Boss of the beach
June 26, 2020 10:37 AM   Subscribe

 
This story is horrifying. So many broken institutions.

I was a beach lifeguard in a podunk Florida County 15 years ago and if any single one of the incidents described in this article had occurred on our beach or within our corps hell itself would have opened up to swallow the perpetrator(s). I personally fired a guard just for joking that he was hungover within earshot of beach patrons.

It's mindblowing to think that corruption and criminality and incompetence of this type and scale could exist for so long, apparently not even very well hidden. Absolutely pathetic.
posted by saladin at 12:06 PM on June 26, 2020 [4 favorites]


This was an absolutely mindblowing story.
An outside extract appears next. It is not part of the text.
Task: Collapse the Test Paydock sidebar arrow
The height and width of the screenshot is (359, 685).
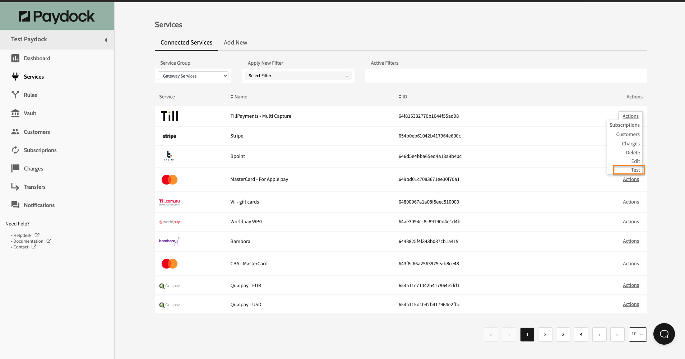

And it ends on, essentially, a cliffhanger!
posted by jeather at 12:37 PM on June 26, 2020 [1 favorite]


I just can't imagine how AFSCME allows a union to be run by the manager of the members of that union.
posted by Etrigan at 12:44 PM on June 26, 2020 [4 favorites]


This feels like something from the first act of "GoodFellas", not 2020, what an amazing (and horrible!) story.
posted by wintermind at 4:18 PM on June 26, 2020 [1 favorite]


Stein — a squat Jewish kid with caterpillar eyebrows — was no David Hasselhoff.

What does his religion have to do with the story? I mean, if he were a Protestant it would go absolutely unmarked, right?
posted by Joe in Australia at 4:10 AM on June 27, 2020 [1 favorite]


Joe, this is New York Magazine writing about a New York City institution for New Yorkers. In the context of 1960s Brooklyn, his cultural and ethnic identity was very relevant – not his religious beliefs or practices.
posted by nicwolff at 5:30 AM on June 27, 2020 [7 favorites]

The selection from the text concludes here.